■ **What to do**
Quote the rows from the line with "Where should I" up to and including the line with "click(74, 253)", leaving out the pictures.

■ **The input**
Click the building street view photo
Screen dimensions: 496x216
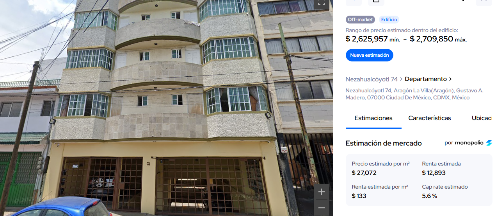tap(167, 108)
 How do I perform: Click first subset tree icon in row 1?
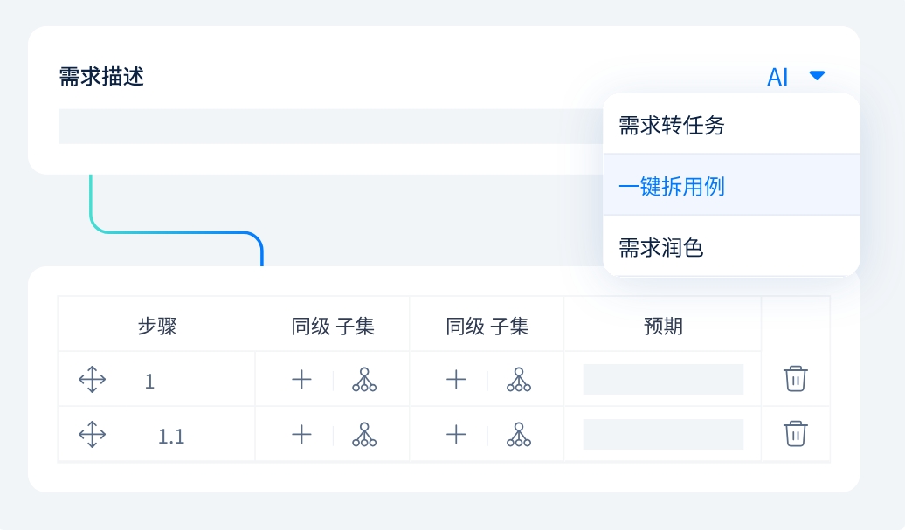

...

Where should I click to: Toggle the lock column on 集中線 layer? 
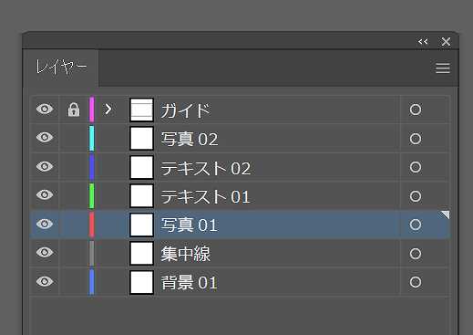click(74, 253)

■ **In response**
Where should I click to: Toggle the lock column on 集中線 layer? 
click(74, 253)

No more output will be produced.